_Given request_.
Copy every one of the records below word for word, omitting the pictures.

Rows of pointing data
# # # # # # #

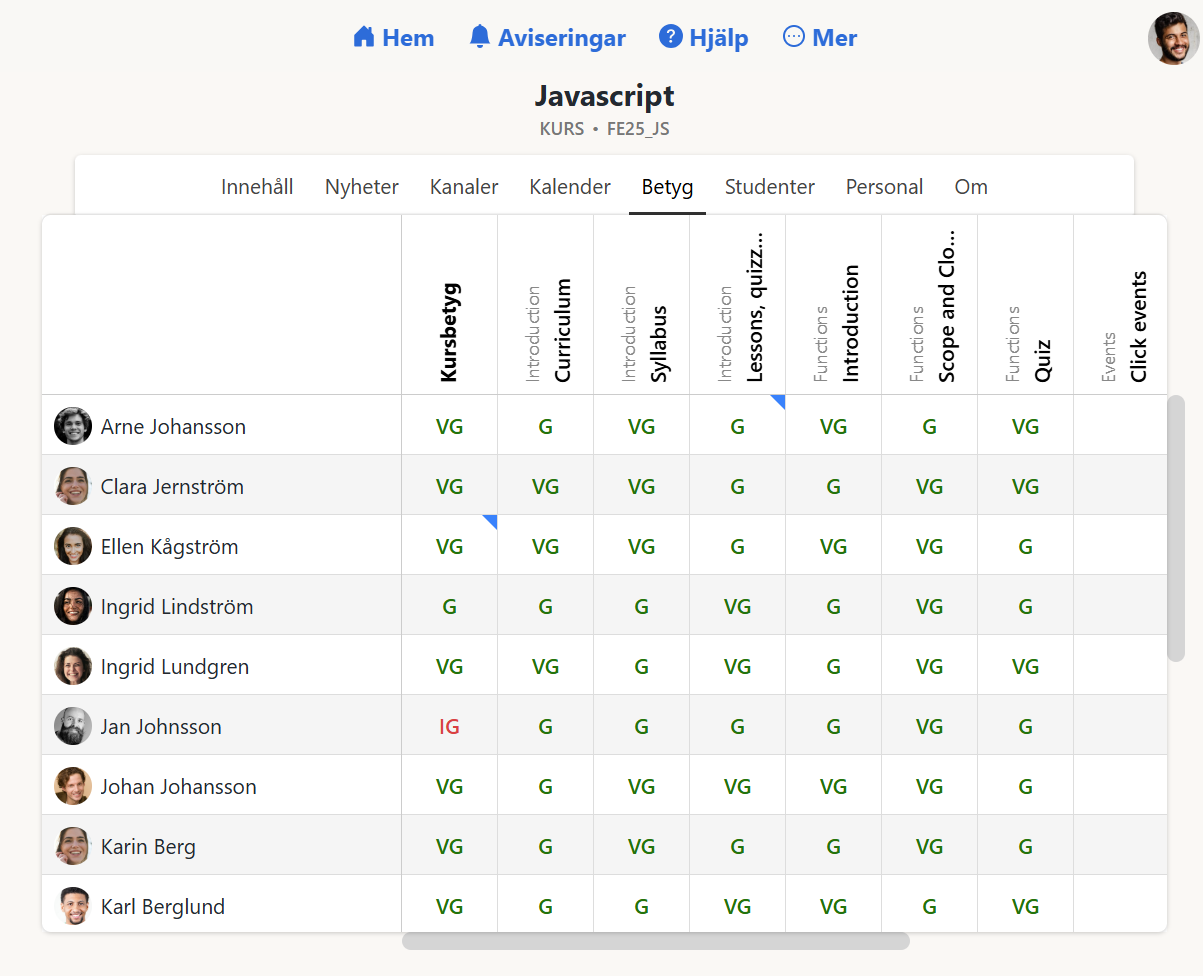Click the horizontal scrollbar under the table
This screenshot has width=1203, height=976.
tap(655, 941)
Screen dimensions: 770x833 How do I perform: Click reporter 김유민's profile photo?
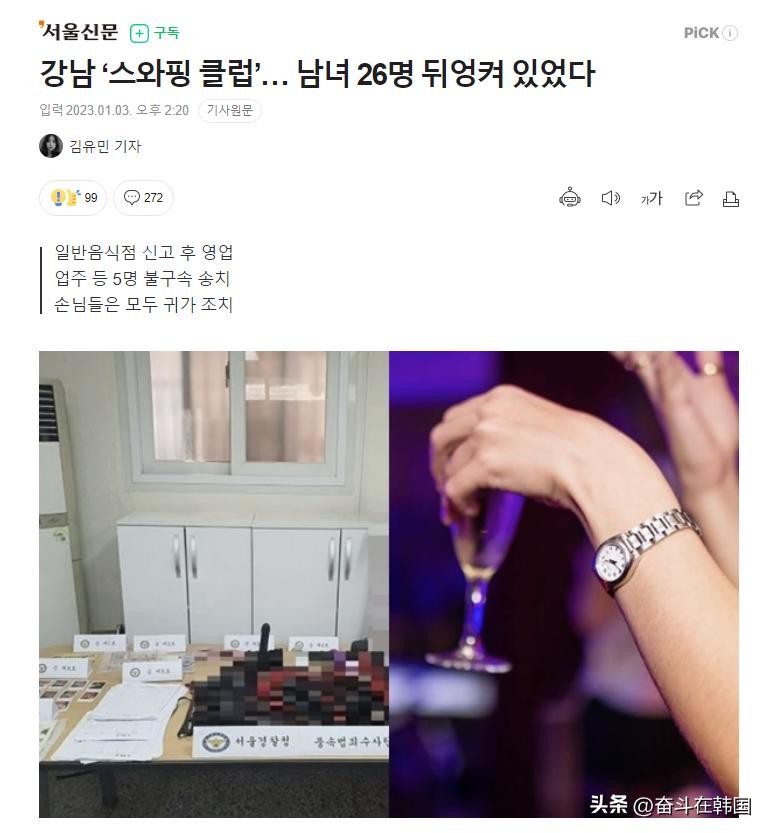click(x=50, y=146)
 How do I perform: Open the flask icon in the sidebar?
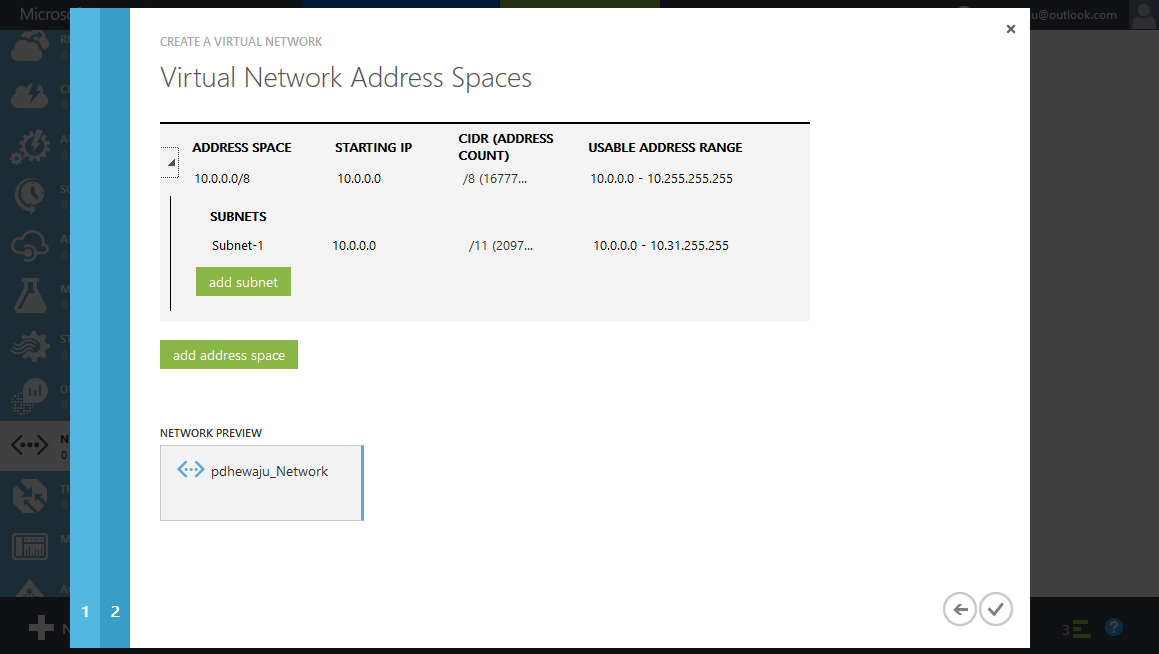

# # # # # # #

_Result of the exercise_.
Click the horizontal scrollbar under the table
This screenshot has width=1203, height=976.
tap(655, 941)
Screen dimensions: 770x833 How do I perform: Click reporter 김유민's profile photo?
click(x=50, y=146)
 How do I perform: Open the flask icon in the sidebar?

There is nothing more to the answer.